DATA FOR REVIEW:
====

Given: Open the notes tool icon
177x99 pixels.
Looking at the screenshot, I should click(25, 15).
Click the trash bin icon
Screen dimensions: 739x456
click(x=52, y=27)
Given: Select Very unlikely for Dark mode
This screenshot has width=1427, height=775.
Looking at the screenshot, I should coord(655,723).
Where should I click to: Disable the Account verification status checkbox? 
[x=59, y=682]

====

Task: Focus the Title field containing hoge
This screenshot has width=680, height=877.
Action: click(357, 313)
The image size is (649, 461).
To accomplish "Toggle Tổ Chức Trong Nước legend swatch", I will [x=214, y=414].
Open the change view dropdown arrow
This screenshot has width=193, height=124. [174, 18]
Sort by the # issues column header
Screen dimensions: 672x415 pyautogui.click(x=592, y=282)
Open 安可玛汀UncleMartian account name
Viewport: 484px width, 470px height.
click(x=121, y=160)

====

BRIEF: From the data above, copy out every line with the string "icon" in it.

WRITTEN RESPONSE:
Given: Open the notes tool icon
Click the trash bin icon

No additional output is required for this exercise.